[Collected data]
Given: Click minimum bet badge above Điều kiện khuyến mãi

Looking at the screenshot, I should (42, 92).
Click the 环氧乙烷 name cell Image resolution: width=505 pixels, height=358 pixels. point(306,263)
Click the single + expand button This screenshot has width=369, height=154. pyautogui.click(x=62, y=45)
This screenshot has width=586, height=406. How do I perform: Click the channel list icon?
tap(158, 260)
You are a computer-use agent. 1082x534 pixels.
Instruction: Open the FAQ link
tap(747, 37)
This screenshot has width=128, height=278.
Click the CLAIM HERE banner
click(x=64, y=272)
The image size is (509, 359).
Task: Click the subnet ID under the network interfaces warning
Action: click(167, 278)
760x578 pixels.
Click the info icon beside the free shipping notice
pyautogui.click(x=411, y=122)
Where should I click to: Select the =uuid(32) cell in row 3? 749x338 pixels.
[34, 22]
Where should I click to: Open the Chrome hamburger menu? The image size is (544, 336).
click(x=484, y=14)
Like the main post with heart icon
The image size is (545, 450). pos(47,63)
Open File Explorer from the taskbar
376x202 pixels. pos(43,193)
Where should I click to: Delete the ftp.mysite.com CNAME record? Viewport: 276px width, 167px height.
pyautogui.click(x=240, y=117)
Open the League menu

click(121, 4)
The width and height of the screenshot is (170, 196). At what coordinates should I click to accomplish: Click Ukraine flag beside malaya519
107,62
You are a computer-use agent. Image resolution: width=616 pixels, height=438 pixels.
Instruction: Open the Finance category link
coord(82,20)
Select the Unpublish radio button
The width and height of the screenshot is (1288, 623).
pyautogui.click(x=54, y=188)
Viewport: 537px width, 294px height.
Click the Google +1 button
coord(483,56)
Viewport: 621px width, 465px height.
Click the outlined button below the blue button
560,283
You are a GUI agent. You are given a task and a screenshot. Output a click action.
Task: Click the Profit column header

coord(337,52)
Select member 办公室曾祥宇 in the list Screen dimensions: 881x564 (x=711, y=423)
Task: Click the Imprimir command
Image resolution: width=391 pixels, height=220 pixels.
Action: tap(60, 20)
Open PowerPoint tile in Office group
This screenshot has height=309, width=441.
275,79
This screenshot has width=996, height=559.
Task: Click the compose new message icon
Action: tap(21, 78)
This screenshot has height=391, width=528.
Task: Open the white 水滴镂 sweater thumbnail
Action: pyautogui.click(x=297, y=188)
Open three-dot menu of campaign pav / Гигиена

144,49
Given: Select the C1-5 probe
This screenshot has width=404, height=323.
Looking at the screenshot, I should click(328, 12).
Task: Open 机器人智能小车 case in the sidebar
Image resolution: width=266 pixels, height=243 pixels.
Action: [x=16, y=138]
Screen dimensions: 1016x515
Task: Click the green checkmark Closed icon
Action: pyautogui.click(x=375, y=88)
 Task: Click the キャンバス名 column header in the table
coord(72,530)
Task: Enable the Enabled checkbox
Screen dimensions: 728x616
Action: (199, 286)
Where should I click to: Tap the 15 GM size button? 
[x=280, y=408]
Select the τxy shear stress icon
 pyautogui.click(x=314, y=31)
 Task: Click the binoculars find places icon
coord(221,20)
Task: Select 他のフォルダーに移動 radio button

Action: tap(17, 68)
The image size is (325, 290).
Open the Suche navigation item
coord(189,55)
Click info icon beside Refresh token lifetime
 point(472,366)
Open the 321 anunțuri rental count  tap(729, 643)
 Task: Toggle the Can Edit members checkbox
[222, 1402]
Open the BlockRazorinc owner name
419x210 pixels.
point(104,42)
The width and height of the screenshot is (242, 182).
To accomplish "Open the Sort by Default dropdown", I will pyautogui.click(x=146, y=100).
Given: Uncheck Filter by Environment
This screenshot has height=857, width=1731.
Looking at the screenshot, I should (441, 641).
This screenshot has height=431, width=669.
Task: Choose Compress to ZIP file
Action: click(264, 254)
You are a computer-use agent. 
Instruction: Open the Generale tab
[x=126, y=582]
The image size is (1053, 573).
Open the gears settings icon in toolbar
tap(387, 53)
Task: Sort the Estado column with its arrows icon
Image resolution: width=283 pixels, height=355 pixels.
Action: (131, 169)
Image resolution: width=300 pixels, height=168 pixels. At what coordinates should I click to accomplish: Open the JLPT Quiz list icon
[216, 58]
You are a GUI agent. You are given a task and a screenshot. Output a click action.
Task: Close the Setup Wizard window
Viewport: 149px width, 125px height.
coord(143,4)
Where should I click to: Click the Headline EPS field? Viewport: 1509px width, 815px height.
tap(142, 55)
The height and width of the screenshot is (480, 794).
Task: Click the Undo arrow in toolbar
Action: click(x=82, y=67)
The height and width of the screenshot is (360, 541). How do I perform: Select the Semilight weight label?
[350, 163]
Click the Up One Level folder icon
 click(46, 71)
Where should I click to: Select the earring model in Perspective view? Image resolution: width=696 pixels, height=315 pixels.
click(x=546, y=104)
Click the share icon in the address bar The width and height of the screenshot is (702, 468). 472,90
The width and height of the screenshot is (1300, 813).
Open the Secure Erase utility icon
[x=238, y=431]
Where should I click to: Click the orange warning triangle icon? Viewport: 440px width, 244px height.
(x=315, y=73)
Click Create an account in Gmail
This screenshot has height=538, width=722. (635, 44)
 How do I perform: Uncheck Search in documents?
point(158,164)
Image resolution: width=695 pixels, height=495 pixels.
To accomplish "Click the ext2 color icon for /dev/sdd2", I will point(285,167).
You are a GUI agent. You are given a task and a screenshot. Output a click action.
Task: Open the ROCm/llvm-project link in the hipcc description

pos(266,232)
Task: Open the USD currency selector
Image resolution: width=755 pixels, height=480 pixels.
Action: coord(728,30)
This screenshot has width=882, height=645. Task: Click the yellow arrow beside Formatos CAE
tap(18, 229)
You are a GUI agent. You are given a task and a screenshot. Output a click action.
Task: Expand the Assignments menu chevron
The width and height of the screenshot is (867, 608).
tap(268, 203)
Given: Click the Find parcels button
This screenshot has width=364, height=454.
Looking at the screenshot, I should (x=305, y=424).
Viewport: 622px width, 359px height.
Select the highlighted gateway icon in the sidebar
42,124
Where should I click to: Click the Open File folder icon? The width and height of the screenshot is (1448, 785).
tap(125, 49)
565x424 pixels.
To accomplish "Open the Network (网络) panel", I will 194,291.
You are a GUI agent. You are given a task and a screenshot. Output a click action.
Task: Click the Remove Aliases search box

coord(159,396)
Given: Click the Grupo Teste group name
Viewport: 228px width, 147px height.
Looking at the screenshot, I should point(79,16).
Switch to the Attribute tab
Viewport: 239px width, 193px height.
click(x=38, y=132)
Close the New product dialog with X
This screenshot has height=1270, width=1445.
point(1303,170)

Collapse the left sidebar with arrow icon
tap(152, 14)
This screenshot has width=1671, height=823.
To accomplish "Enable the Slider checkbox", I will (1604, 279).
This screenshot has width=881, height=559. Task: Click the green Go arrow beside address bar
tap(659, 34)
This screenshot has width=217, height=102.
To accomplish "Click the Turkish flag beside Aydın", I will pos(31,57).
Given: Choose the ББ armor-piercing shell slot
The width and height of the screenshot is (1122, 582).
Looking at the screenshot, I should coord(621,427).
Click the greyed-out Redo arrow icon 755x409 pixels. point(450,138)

#### [PROBLEM TO WORK ON]
Look above for the line containing "Like the main post with heart icon" and the line containing "Task: Click the Imprimir command". Transcribe both, with the lines between them, exactly.

#### [ANSWER TO THIS EXERCISE]
Like the main post with heart icon
The image size is (545, 450). pos(47,63)
Open File Explorer from the taskbar
376x202 pixels. pos(43,193)
Where should I click to: Delete the ftp.mysite.com CNAME record? Viewport: 276px width, 167px height.
pyautogui.click(x=240, y=117)
Open the League menu

click(121, 4)
The width and height of the screenshot is (170, 196). At what coordinates should I click to accomplish: Click Ukraine flag beside malaya519
107,62
You are a computer-use agent. Image resolution: width=616 pixels, height=438 pixels.
Instruction: Open the Finance category link
coord(82,20)
Select the Unpublish radio button
The width and height of the screenshot is (1288, 623).
pyautogui.click(x=54, y=188)
Viewport: 537px width, 294px height.
Click the Google +1 button
coord(483,56)
Viewport: 621px width, 465px height.
Click the outlined button below the blue button
560,283
You are a GUI agent. You are given a task and a screenshot. Output a click action.
Task: Click the Profit column header

coord(337,52)
Select member 办公室曾祥宇 in the list Screen dimensions: 881x564 (x=711, y=423)
Task: Click the Imprimir command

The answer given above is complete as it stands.